Researchers flag AI routers that can drain wallets

Computer screen displaying Claude Code terminal interface and text about pros and cons of vibe coding.

Researchers from UC Santa Barbara, UC San Diego, and Fuzzland say third-party AI model routers can do more than pass requests between an agent and a model provider. In a paper posted on April 9, they found some routers were rewriting tool calls, touching canary credentials, and, in one case, draining Ether from a researcher-controlled private key.

These routers are crucial for crypto teams as they operate within agent workflows that can write smart contracts, manage cloud infrastructure, or trigger wallet-linked actions. If an agent trusts a router in the middle, that router can read and alter the JSON payloads that tell the agent which tool to run next.

The risk sits in the middle of the agent stack

The paper focuses on LLM API routers, which act as intermediaries between client software and model providers such as OpenAI, Anthropic, and Google. The researchers say each hop terminates TLS and gets full plaintext access to prompts, API keys, tool definitions, and returned tool-call payloads. They also found that no deployed mechanism cryptographically links the provider’s response to what the client finally receives.

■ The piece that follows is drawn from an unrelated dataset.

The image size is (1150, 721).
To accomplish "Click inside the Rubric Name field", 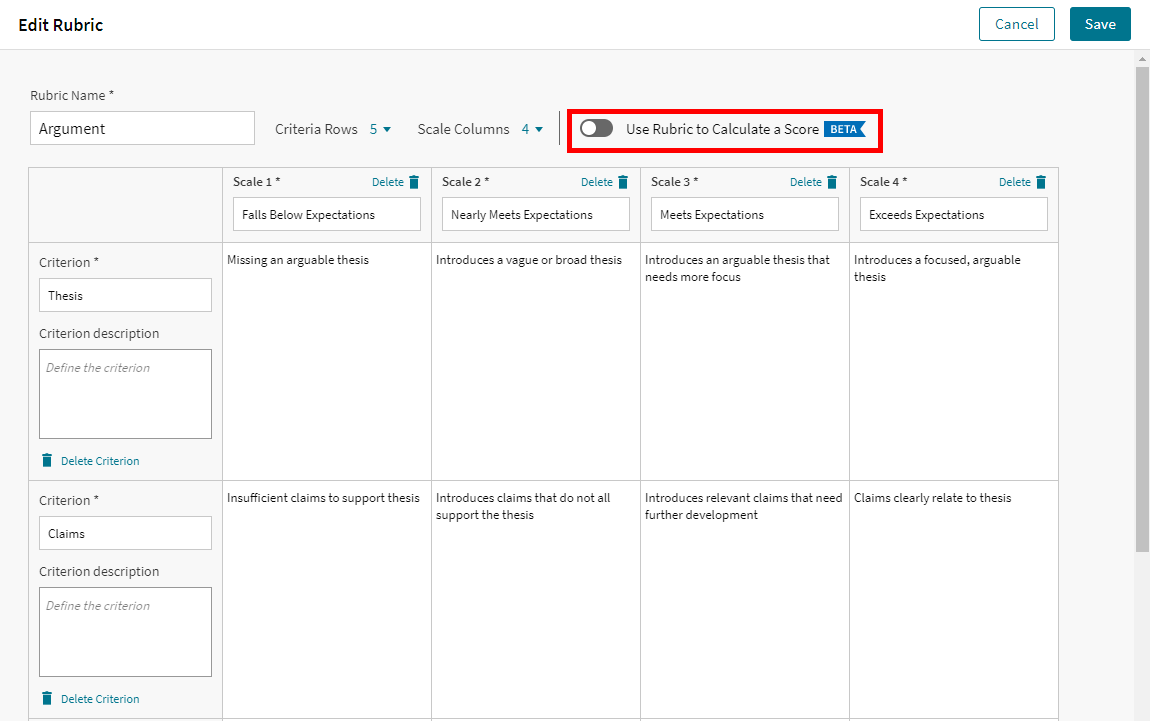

That gap matters more as routers become common infrastructure. OpenRouter says it gives users access to more than 300 models from more than 60 providers and handles 70 trillion monthly tokens for more than 5 million users worldwide. The paper also points to LiteLLM and other router layers as a routine part of production agent deployments.

The researchers found live abuse, not just a lab risk

The team examined 28 paid routers bought through Taobao, Xianyu, and Shopify-hosted storefronts, along with 400 free routers collected from public communities. It found one paid router and eight free routers actively injecting malicious code, two using adaptive evasion triggers, 17 touching researcher-owned AWS canary credentials, and one draining ETH from a researcher-owned private key.

The researchers also ran poisoning studies showing that even benign-looking routers can end up in the same attack surface through leaked keys and weak relay chains. In those tests, leaked OpenAI keys and loosely configured decoys processed 2.1 billion tokens from these routers, exposing 99 credentials across 440 Codex sessions. Of those, 401 sessions were already running in autonomous YOLO mode.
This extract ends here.